Cela est dur, injuste. S’il était serf, c’était serf de la terre, non serf mobile, mais serf dans la famille, dans la commune, entouré des consolations, des adoucissements du travail commun; n’importe, il se résigne, il va.—Il revient fidèle, il rapporte... Mais alors, ce n’est pas assez; ils ont bâti d’immenses maisons, l’horreur des Russes, d’affreux bagnes, qu’ils appellent des fabriques, des manufactures, où les hommes vendus viennent travailler et mourir sous le fouet. Vendus? non, je me trompe, l’empereur philanthrope a défendu qu’on vende; on loue un homme pour quatre-vingt-dix ans!

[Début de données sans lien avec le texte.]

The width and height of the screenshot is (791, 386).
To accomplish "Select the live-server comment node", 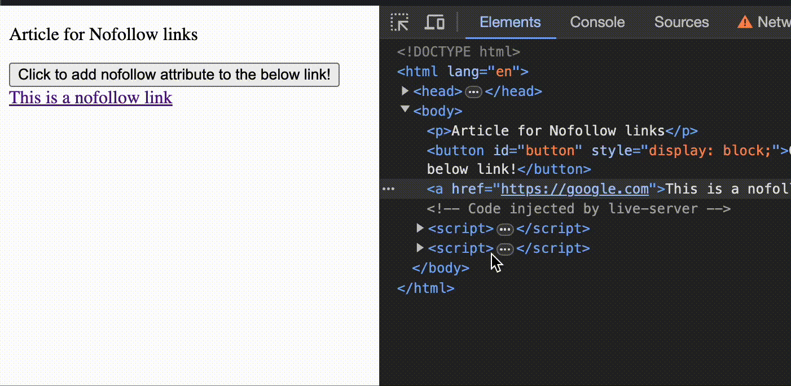I will pyautogui.click(x=578, y=209).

Pauvre race, douce, faible, toute dominée par les sentiments naturels, qui avait vu l’État dans la famille, et dans le maître un père!... C’était un spectacle risible et touchant, quand un nouveau seigneur arrivait au village; ils pleuraient tous de joie: «Petit père!» criaient-ils, ils se jetaient à genoux, lui racontaient leurs maux, toutes les affaires de leurs familles; plusieurs à haute voix se confessaient à lui.

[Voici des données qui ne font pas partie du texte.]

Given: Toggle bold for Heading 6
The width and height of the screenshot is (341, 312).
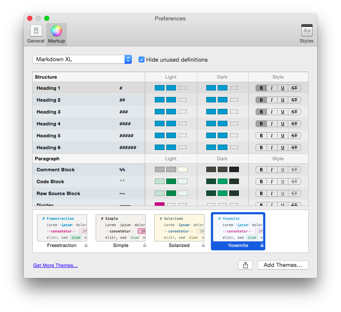Looking at the screenshot, I should [261, 147].
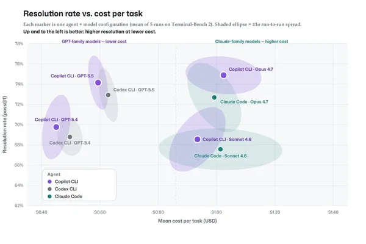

Le père des pères, le tzar! qu’était-ce donc, grand Dieu? ils confondaient dans leurs prières le tzar du monde et le tzar du ciel.

Ce sentiment filial, si fort dans l’âme russe, à quelles terribles épreuves n’a-t-il pas été mis? Est-il père, ce seigneur avide qui vend ses hommes? Est-il père, ce tzar qui protège si peu, qu’on aime mieux être serf que libre?

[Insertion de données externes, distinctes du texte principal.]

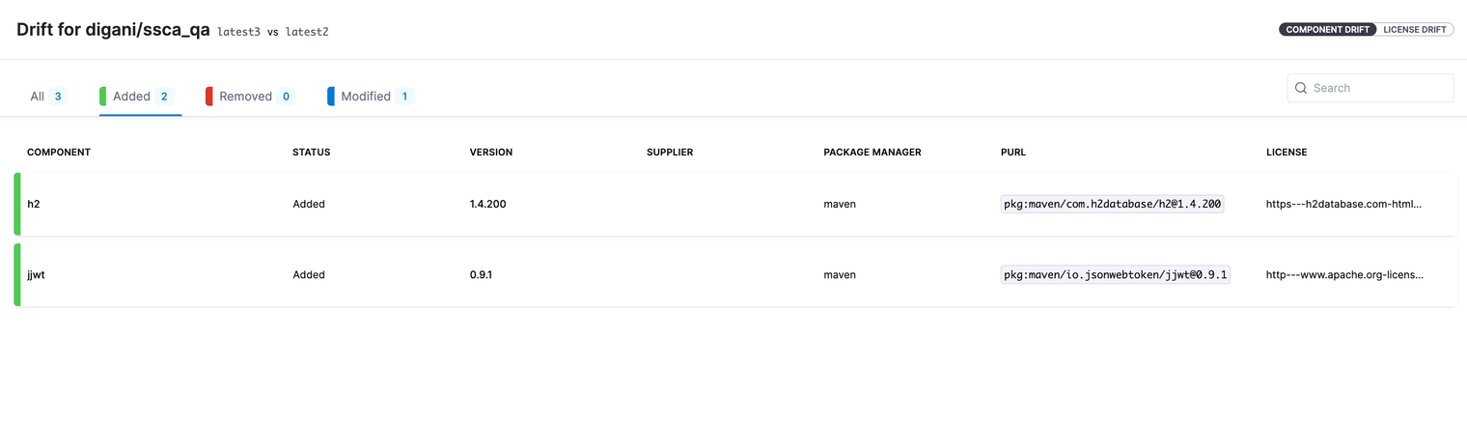Select the Added tab

click(x=140, y=97)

Ce monde qui perd peu à peu son idée, sa base antique, la paternité, ne s’asseoit pas encore sur la base nouvelle, la loi, le gouvernement de l’homme par lui-même.

O désert, ô vide, ô néant! Plus de père. Pas encore la loi.

Moins désolés, ces grands plateaux tartares où la terre nue, salée, stérile, n’a rien de la nature que l’aigre sifflement du vent de Sibérie.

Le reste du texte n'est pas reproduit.